**** Texte fourni ****
La complémentarité sol-espace est rapidement apparue comme une nécessité pour le besoin d’une approche multi-longueurs d’onde des objets célestes visés. Aujourd’hui, tout projet scientifique spatial doit intégrer dans sa constitution une composante sol en particulier un soutien par des observatoires terrestres. La mise en œuvre d’observations couplant sol et espace est néanmoins soumise à plusieurs types de contraintes imposés par le mode de fonctionnement d’un satellite et la nature des opérations au sol.
SVOM est un satellite en orbite basse, placé à une altitude de 650 km. A cette altitude, le satellite effectue le tour de la Terre en un peu plus de 95 minutes soit 15 révolutions par jour. L’orbite est inclinée de 30° par rapport au plan équatorial terrestre. En conséquence, la trajectoire du satellite oscille entre les latitudes -30 et +30 degrés. Le choix des paramètres de l’orbite résulte d’un compromis entre le site de lancement, la puissance du lanceur (et son coût) et le système de stabilisation du satellite. La vidéo ci-dessous représente la trace au sol du satellite (en vert) sur plusieurs révolutions; on distingue aussi la zone jour et la zone nuit, crédit: CNES.

La première contrainte liée à l’orbite basse est d’assurer un contact permanent avec le satellite. Une solution consiste à déployer un réseau d’antennes sous sa trace. Le choix de l’inclinaison impose alors le nombre de stations. Dans le cas de SVOM et son inclinaison de 30 degrés, il est nécessaire de répartir judicieusement 47 antennes situées entre les latitudes -30° et +30°.
La seconde contrainte est imposée par la nécessité de maintenir le satellite et ses instruments dans des plages de températures adéquates. Une solution consiste à définir une face froide du satellite de façon à évacuer via des radiateurs les calories produites par les électroniques. Cette face froide doit être maintenue à plus de 90 degrés du Soleil. En conséquence, la moitié du ciel n’est pas observable à un moment donné.
La troisième contrainte liée à l’objectif scientifique de la mission SVOM est d’observer des zones du ciel accessibles à tout moment par un télescope au sol quand il fait nuit pour lui. Ceci implique que l’axe optique des instruments à bord du satellite pointe dans la direction opposée au Soleil. Cette stratégie a un prix car la Terre viendra occulter une fois par orbite le champ de vue des instruments, jusqu’à 50% de la période de révolution c’est-à-dire 45 minutes.
La quatrième contrainte est déterminée par l’accès indispensable aux grands télescopes au sol (VLT, Hawaii, La Palma). Pour bénéficier d’observations optimales, le ciel visé par les instruments à bord du satellite doit être proche du zénith de ces grands télescopes.
**** Bloc de données ****
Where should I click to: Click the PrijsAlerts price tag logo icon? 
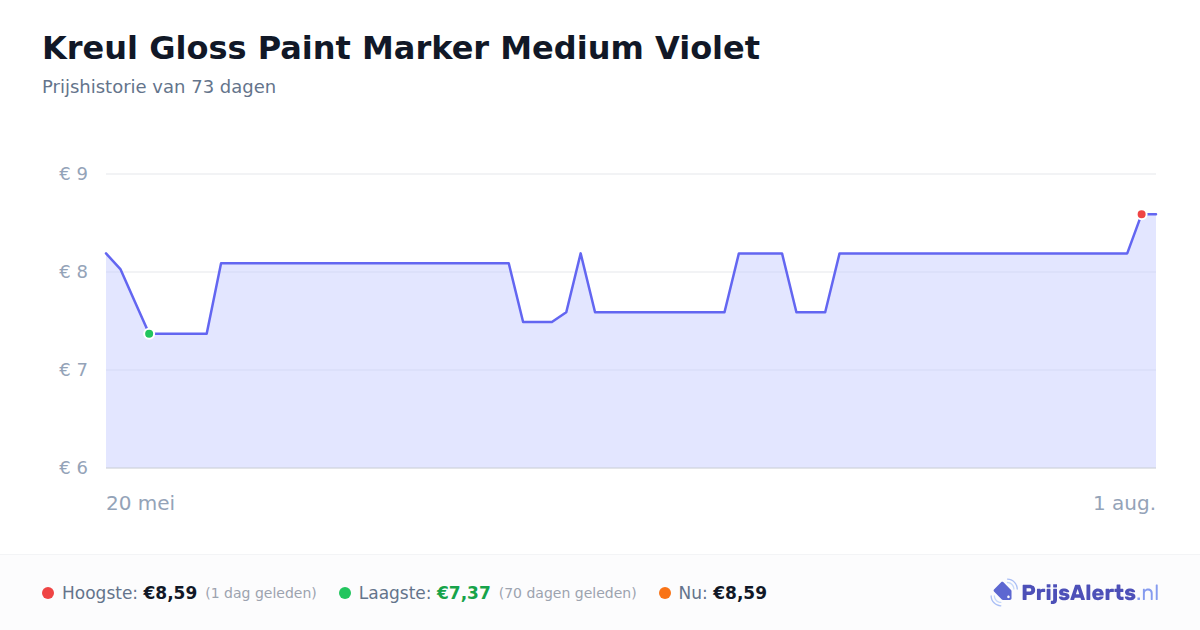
****
§ **Consignes de la tâche**
Prolongez le texte sur les contraintes d’observation du satellite SVOM en reprenant juste après sa dernière phrase.

§ **Réponse attendue**
D’autres contraintes sont imposées par le contenu de notre galaxie, la Voie lactée. En effet, la galaxie abrite de très nombreuses sources transitoires en X et gamma à même de mimer un sursaut et d’induire en erreur la chaine de détection. De plus, si un sursaut est détecté à travers la Galaxie, son suivi au sol sera fortement affecté par l’absorption interstellaire. Enfin, la source Scorpius X-1 situé hors du plan galactique est extrêmement brillante dans le domaine étudié par SVOM. Afin de ne pas perturber les mesures, elle doit être évitée.
L’ensemble de ces contraintes fortement couplées entre elles a amené à définir la face froide du satellite, l’agencement des instruments à bord et la stratégie de pointage. Cette dernière est communément appelée « loi d’attitude ».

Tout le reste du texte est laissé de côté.